Aim of the exercise:
First find the line with "Task: Open the purple Property With Bri logo" in the entries below, then set down exactly every line through the line with "Open the See more ellipsis menu", that line included.

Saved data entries
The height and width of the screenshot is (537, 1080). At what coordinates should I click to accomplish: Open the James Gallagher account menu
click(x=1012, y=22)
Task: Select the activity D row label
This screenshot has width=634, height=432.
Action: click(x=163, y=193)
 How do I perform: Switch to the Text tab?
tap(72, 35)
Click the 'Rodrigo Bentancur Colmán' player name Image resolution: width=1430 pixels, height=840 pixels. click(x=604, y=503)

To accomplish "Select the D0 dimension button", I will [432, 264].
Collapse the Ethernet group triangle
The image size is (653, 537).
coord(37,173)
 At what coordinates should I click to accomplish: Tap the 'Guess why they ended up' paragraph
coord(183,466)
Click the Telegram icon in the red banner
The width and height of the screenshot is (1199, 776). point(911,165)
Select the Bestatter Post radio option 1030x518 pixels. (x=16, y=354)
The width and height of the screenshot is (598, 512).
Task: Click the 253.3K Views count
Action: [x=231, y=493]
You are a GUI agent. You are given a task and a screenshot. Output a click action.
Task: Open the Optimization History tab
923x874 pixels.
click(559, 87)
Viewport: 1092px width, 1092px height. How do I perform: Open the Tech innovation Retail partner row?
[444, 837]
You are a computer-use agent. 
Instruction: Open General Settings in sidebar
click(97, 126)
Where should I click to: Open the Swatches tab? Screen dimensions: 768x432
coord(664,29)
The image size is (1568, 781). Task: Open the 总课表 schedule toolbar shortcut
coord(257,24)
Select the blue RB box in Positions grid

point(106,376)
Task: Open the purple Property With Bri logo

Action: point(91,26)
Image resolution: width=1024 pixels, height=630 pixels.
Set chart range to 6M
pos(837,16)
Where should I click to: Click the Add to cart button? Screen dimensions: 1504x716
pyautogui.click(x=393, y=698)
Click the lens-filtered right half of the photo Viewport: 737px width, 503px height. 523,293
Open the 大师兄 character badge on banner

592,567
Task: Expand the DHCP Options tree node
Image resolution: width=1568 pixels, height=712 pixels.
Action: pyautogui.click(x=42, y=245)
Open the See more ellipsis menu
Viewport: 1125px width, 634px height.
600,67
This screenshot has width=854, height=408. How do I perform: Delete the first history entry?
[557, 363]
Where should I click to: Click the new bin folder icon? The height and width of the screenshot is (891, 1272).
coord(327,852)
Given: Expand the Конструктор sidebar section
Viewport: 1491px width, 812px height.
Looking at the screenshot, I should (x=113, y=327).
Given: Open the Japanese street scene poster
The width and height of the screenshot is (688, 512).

Solution to the problem:
Task: Open the purple Property With Bri logo

Action: point(91,26)
Image resolution: width=1024 pixels, height=630 pixels.
Set chart range to 6M
pos(837,16)
Where should I click to: Click the Add to cart button? Screen dimensions: 1504x716
pyautogui.click(x=393, y=698)
Click the lens-filtered right half of the photo Viewport: 737px width, 503px height. 523,293
Open the 大师兄 character badge on banner

592,567
Task: Expand the DHCP Options tree node
Image resolution: width=1568 pixels, height=712 pixels.
Action: pyautogui.click(x=42, y=245)
Open the See more ellipsis menu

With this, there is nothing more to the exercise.